According to CMF President Feizal Samath organisational costs are around Rs. 300,000. The concert is expected to bring in revenue of around Rs. 900,000 with the profits being distributed entirely to various children’s causes.
“The Country Roads concert for children is a worthy cause, with all proceeds going towards local children’s charities,” says Samath.
Having partnered with a variety of charitable organisations in the past, the proceeds of this year’s event will be directed towards the Meth Mihira School of Special Education run by the Sisters of Charity, the Children’s Heart Project of Sri Lanka and donations of musical equipment to Kudaligama Central College.
Preceding the main event is an exclusive dinner for 50 guests catered by the chefs of Mount Lavinia Hotel. The event which costs Rs. 10,000 a plate will feature special talks from Dirk of the Mavericks and Astrid Brooks on their experiences raising funds through music for charitable organisations such as the CMF.
Mount Lavinia Hotel Resident Manager Harinda Weerasinghe said, “We are proud to host this new fundraising initiative by the CMF and our top chefs will be working to prepare unique dishes for the guests.”
Samath says that the CMF prides itself in providing family friendly musical entertainment for a good cause. “Country music is about common people with everyday stories, problems and romances; these things are universal and part of our goal is to stay true to that spirit,” says Samath.
Tickets for this year’s concert will cost between Rs. 1,500-2,000; featuring performers Mavericks from Germany, Astrid Brook from the UK, as well as local Sri Lankan acts Flame, Cosmic Rays and Mariazelle.

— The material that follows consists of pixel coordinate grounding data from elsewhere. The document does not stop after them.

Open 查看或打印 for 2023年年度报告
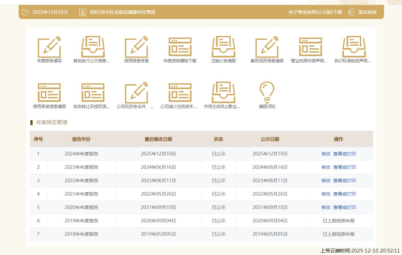402x255 pixels. coord(344,167)
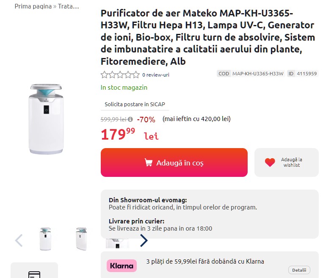Open the 0 review-uri link
This screenshot has height=278, width=334.
tap(156, 75)
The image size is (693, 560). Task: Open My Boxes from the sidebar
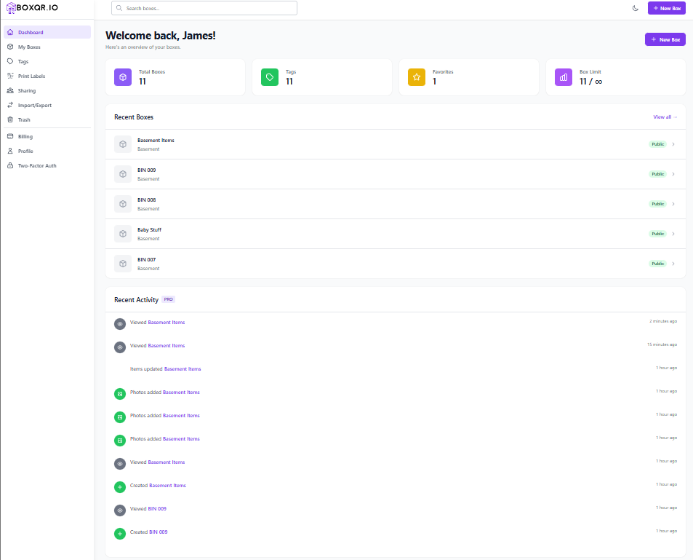(x=29, y=47)
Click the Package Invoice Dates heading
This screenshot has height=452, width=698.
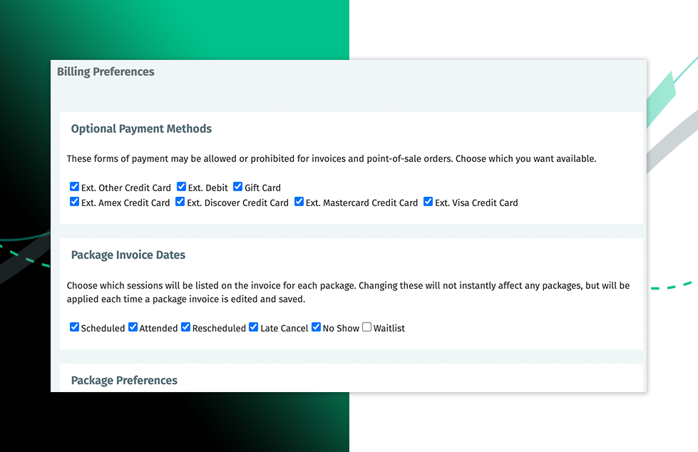(x=128, y=255)
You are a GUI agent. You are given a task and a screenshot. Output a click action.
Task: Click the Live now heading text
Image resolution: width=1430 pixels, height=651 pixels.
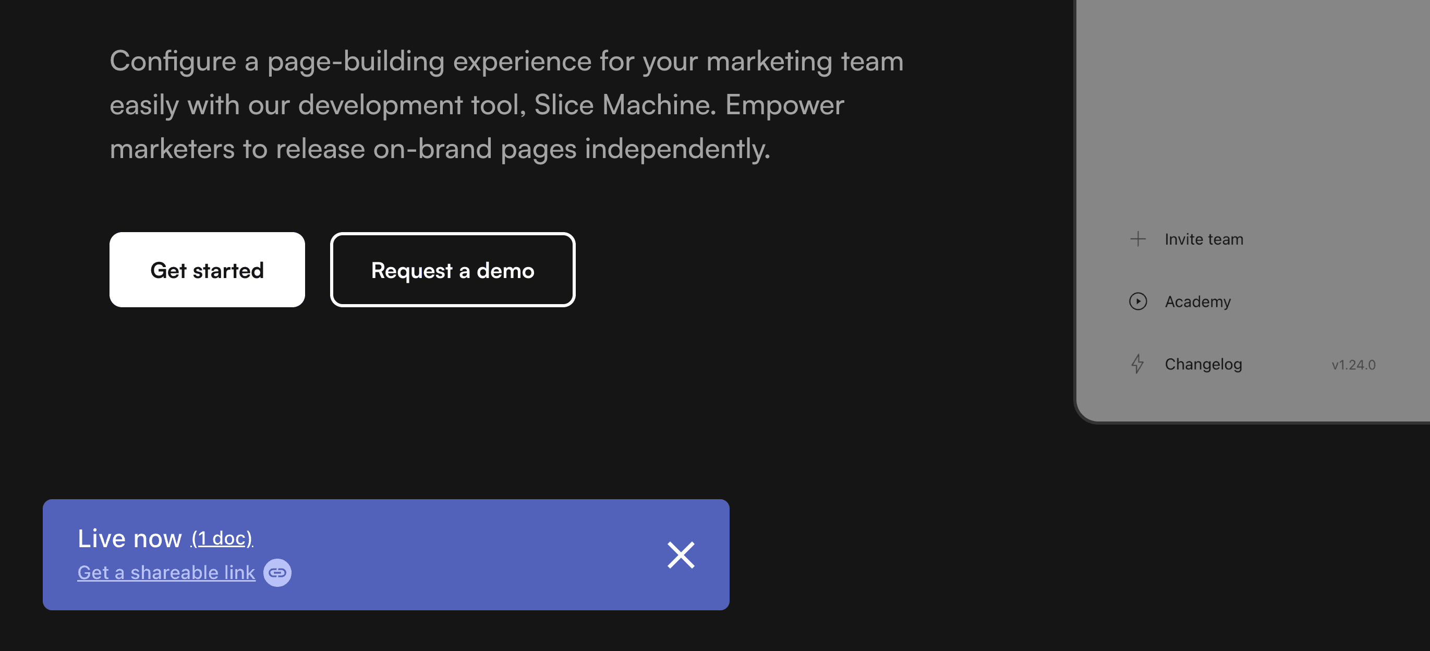coord(129,538)
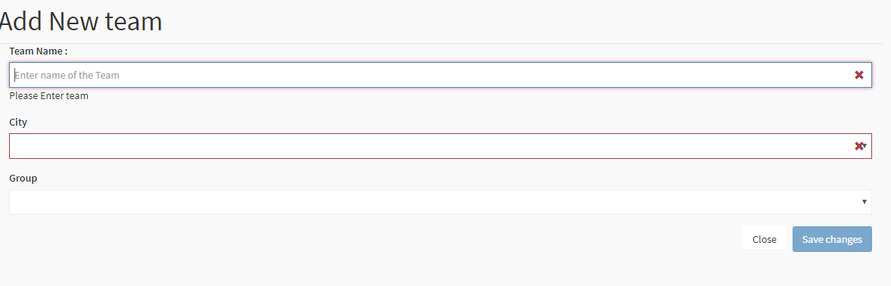Click the divider line below the heading

(445, 43)
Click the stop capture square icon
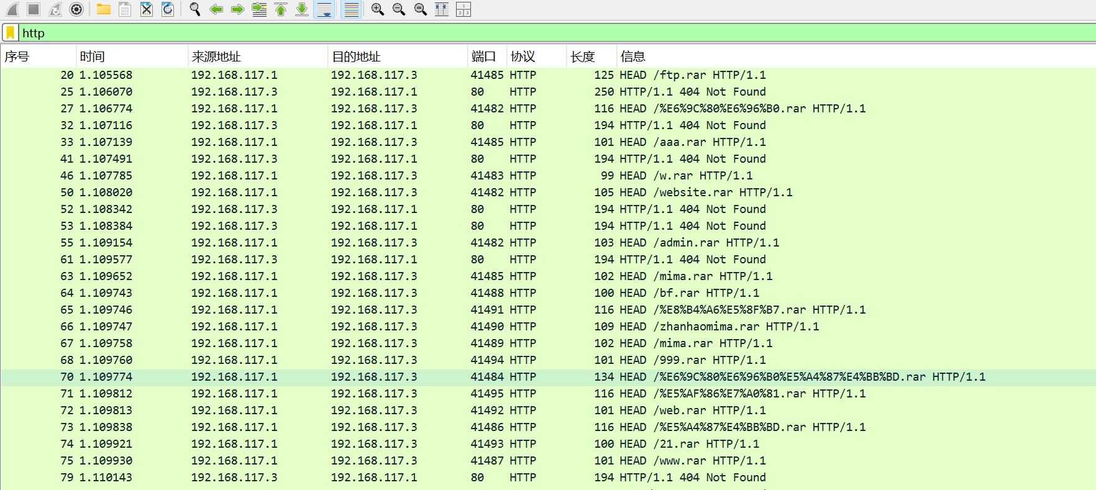1096x490 pixels. pos(34,9)
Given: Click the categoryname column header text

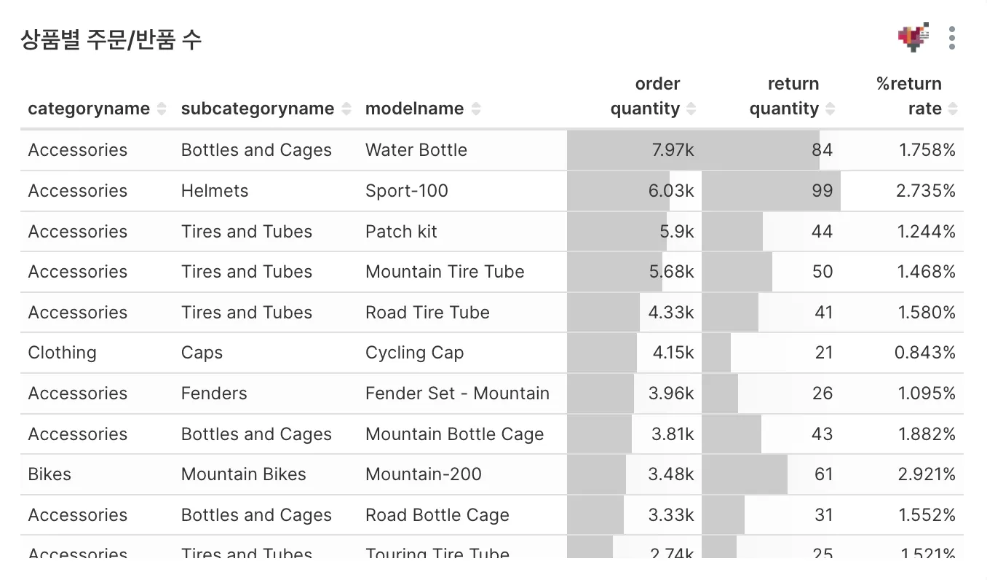Looking at the screenshot, I should click(88, 109).
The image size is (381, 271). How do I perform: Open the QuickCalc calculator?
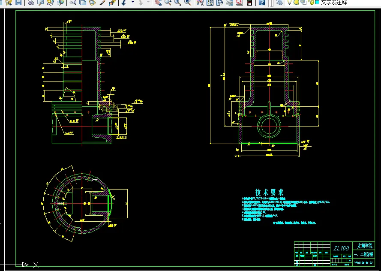coord(249,2)
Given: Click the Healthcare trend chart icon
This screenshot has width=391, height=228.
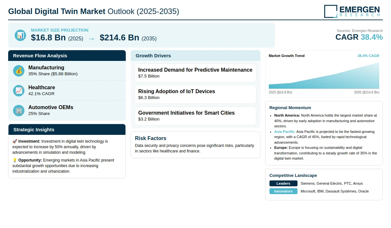Looking at the screenshot, I should (19, 91).
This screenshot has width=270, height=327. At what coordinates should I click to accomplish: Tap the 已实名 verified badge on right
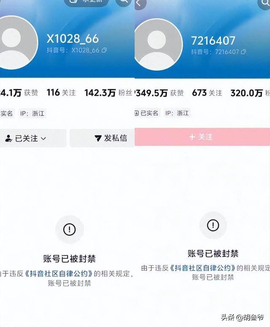147,113
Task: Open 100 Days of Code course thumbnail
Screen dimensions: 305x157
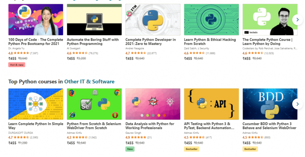Action: (36, 20)
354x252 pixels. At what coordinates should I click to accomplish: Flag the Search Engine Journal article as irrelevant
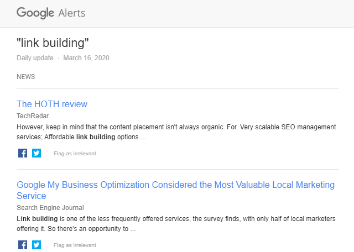75,245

At 27 years old, Country Roads is South Asia’s longest running concert for children.
A very worthy endeavour, the Country Roads concert series has, to date, raised many millions of rupees for children’s charities. In fact, 2014’s concert donated Rs. 500,000 to Save the Children Sri Lanka, to support its mother-and-child programs on Sri Lankan plantations. It also raised a further Rs. 100,000 for the Oxonian Heart Foundation, which helps to treat the impoverished and destitute with heart disease, and another Rs. 100,000 for a poor family with a special needs child. On its 25th anniversary (2013) since the concert series began in 1988, the CMF raised a million rupees for a special project with UNICEF.